## Problem details
Word for word, restate all of the entries.

Top of Source data

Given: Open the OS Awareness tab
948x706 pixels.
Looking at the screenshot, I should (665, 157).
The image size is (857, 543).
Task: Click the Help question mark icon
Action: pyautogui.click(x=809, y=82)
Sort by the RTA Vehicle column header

Bottom of Source data

## Solution
Given: Open the OS Awareness tab
948x706 pixels.
Looking at the screenshot, I should (665, 157).
The image size is (857, 543).
Task: Click the Help question mark icon
Action: pyautogui.click(x=809, y=82)
Sort by the RTA Vehicle column header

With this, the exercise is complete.